As dores do pós colonialismo









Toda a África se movimenta hoje segundo esquemas de organização capitalista. As ideias do socialismo, do comunismo e outras, desapareceram. Os Estados africanos aderiram clara e notoriamente à ideia das leis do mercado, a que, em muitos casos - eu diria, na maioria - sobrepoêm a lei dos mais fortes, dos mais influentes, dos homens que, dominando o aparelho de estado, dominam os negócios e atropelam todas as regras, esquecem todas as leis.

Muitos deles fizeram a marcha da libertação, da conquista da Independência, servindo-se de ideias generosas de igualdade, fraternidade, "a terra a quem a trabalha", eu sei lá, coisas que Marx escreveu, Lenine adulterou e Staline amachucou.

Todavia, essas ideias deram para reunir gente, construir grupos de lutadores, levar a bom termo guerras contra os ocupantes que" só praticavam injustiças".

As regras do capitalismo, tal como ele nasceu, estavam, todavia, sujeitas a a uma ética muito escrupulosa, muito rígida, baseada nos princípios dos cristãos protestantes, para quem a palavra dada era um contrato assinado.

Estes princípios passaram ao lado da maioria dos homens que, entretanto, foram aparecendo a dirigir os novos estados africanos e a substituir as velhas ideias generosas de igualdade, fraternidade e outras "balelas" pela do lucro.

Pior ainda: comportam-se como se a palavra compromisso não existisse, como se os contratos assinados de nada valessem.
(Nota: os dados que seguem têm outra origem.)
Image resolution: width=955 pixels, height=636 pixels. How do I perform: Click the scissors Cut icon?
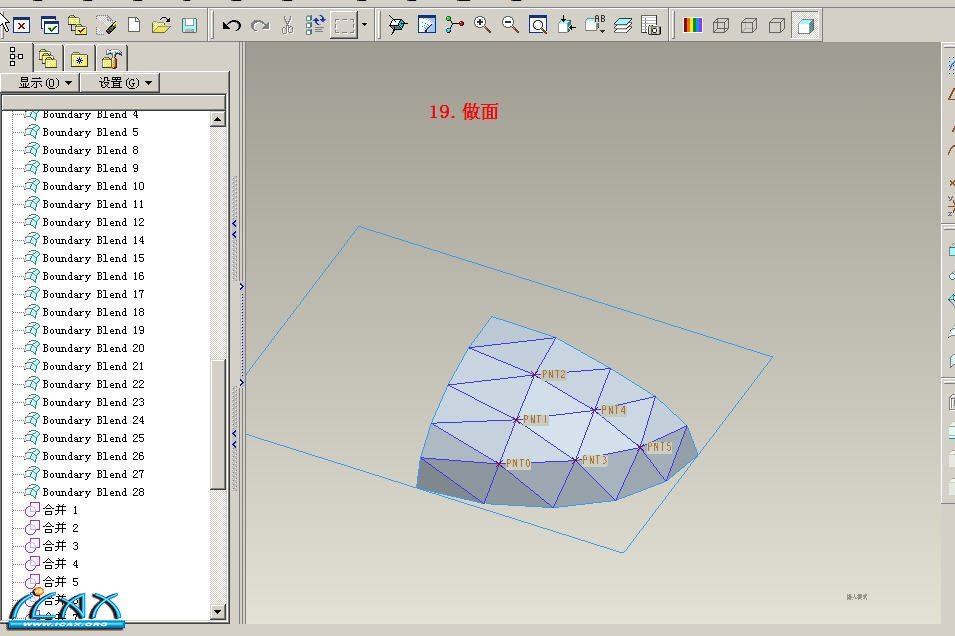point(288,26)
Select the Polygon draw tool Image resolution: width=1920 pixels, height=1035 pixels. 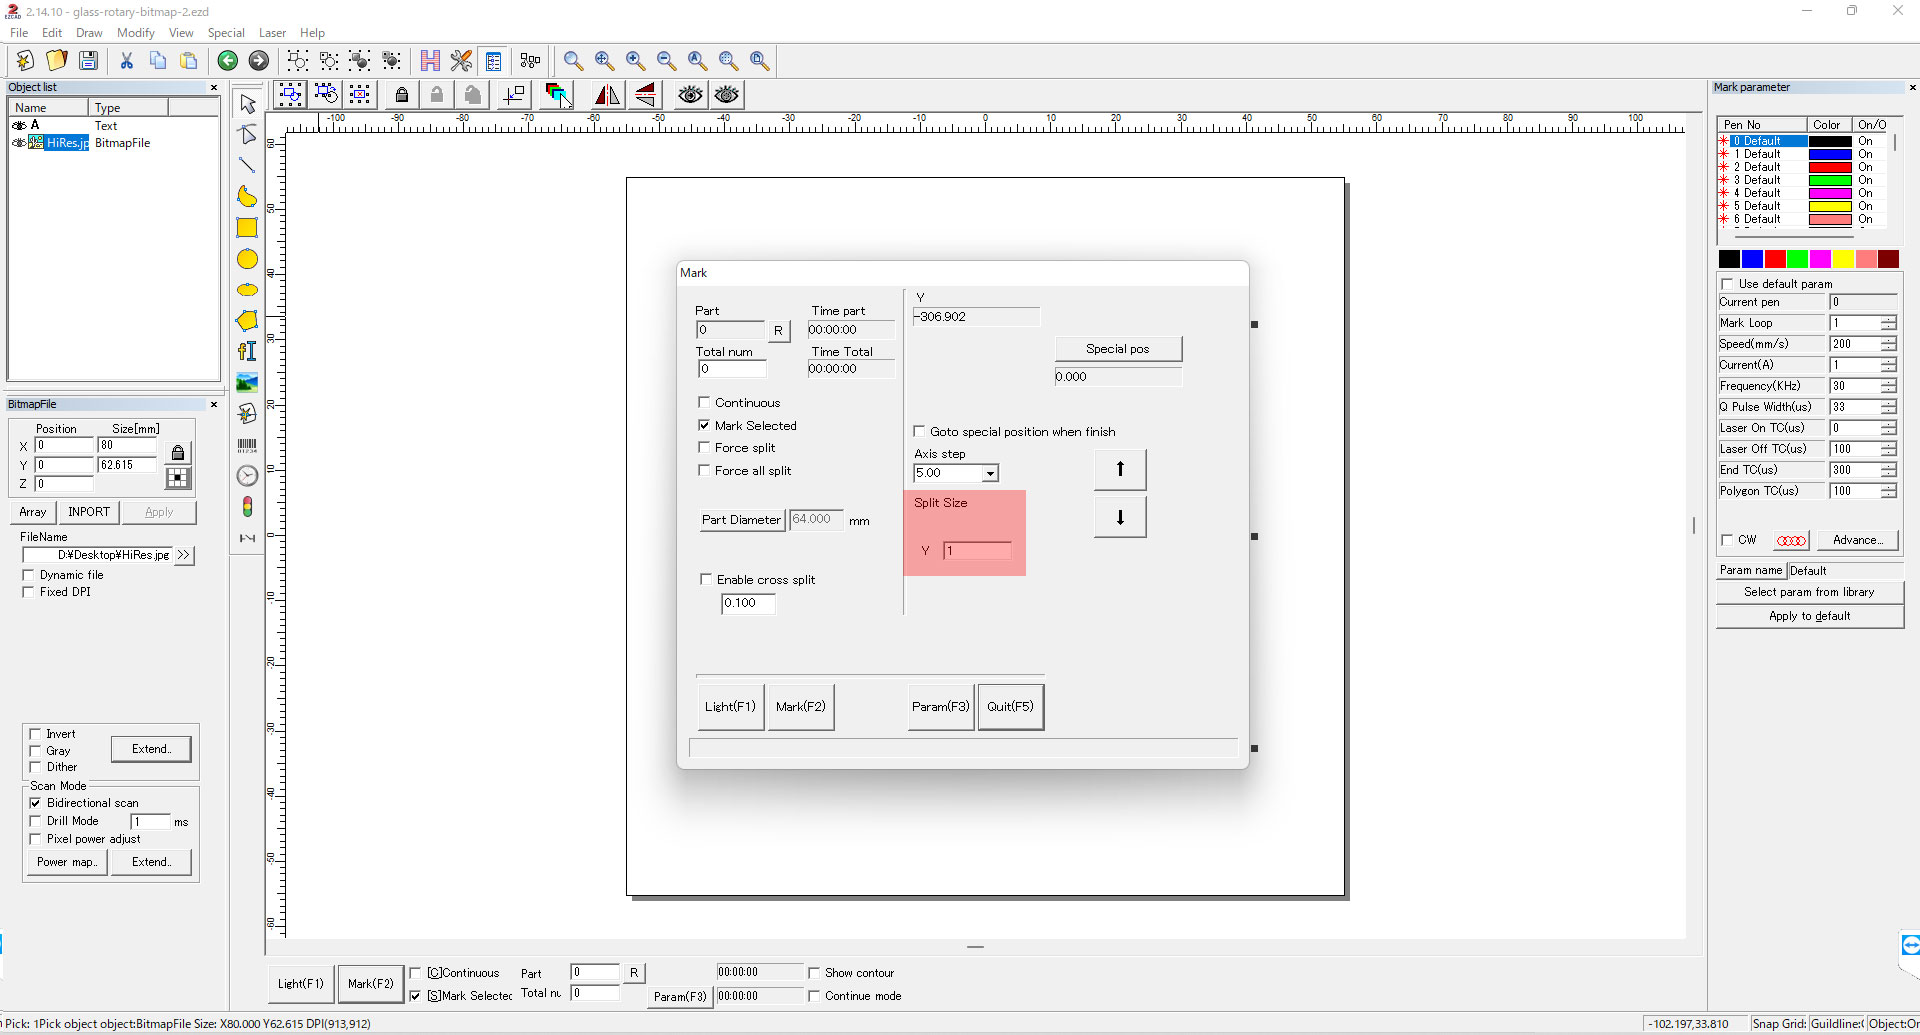(247, 321)
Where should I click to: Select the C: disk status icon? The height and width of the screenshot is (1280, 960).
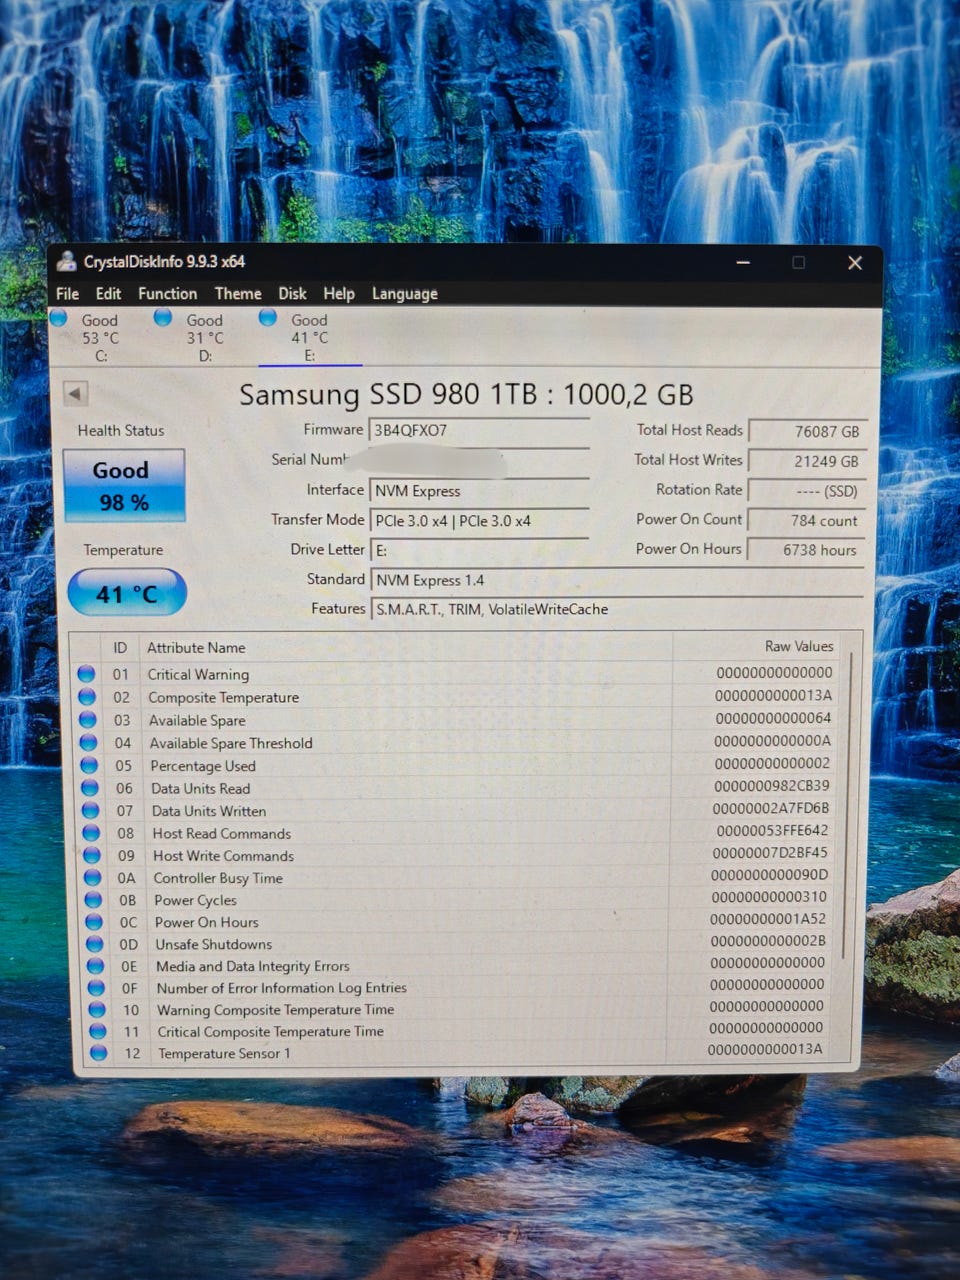click(59, 318)
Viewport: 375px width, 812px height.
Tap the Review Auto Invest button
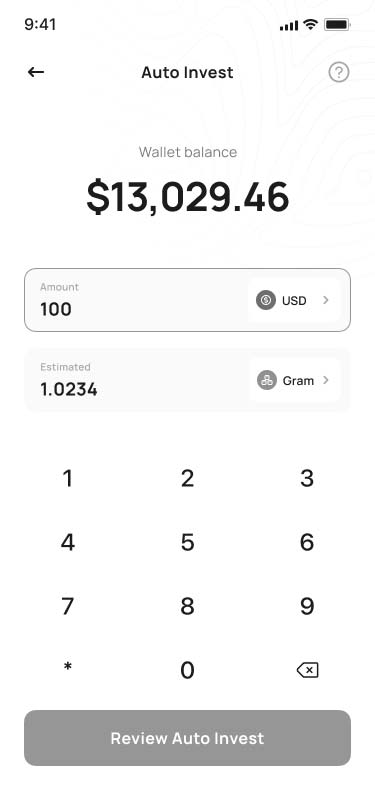pyautogui.click(x=188, y=738)
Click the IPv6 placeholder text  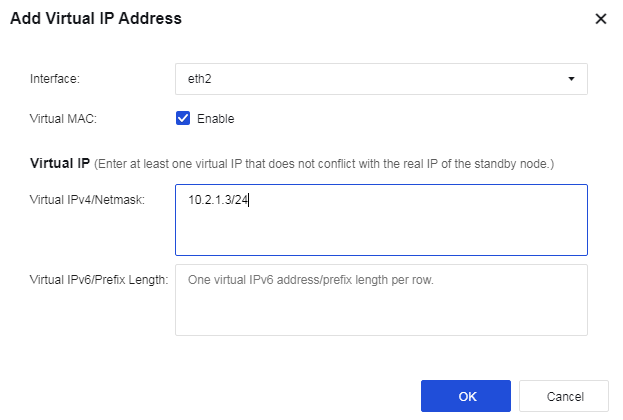tap(311, 280)
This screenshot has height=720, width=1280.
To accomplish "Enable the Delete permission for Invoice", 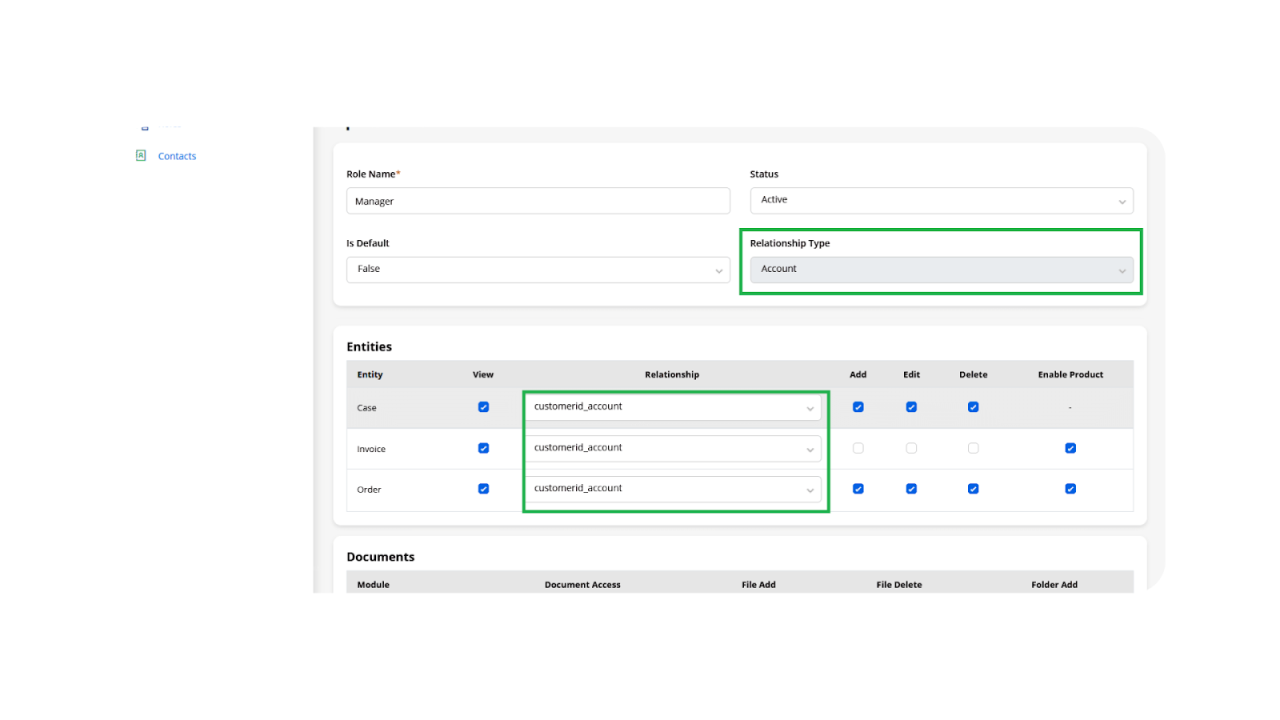I will click(x=973, y=448).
O que conta são eles, os seus projectos, mesmo que não sejam pessoais. Quando precisam de alguma coisa concordam com todos os compromissos, quando deixam de precisar esquecem e nem aparecem.

Este não é um bom caminho. Este comportamento será a ruina de ÁFRICA, sobretudo se alguns dos Estados que até aqui constituiam a grande excepção, adoptarem a regra geral que é a de não pagar os compromisos assumidos.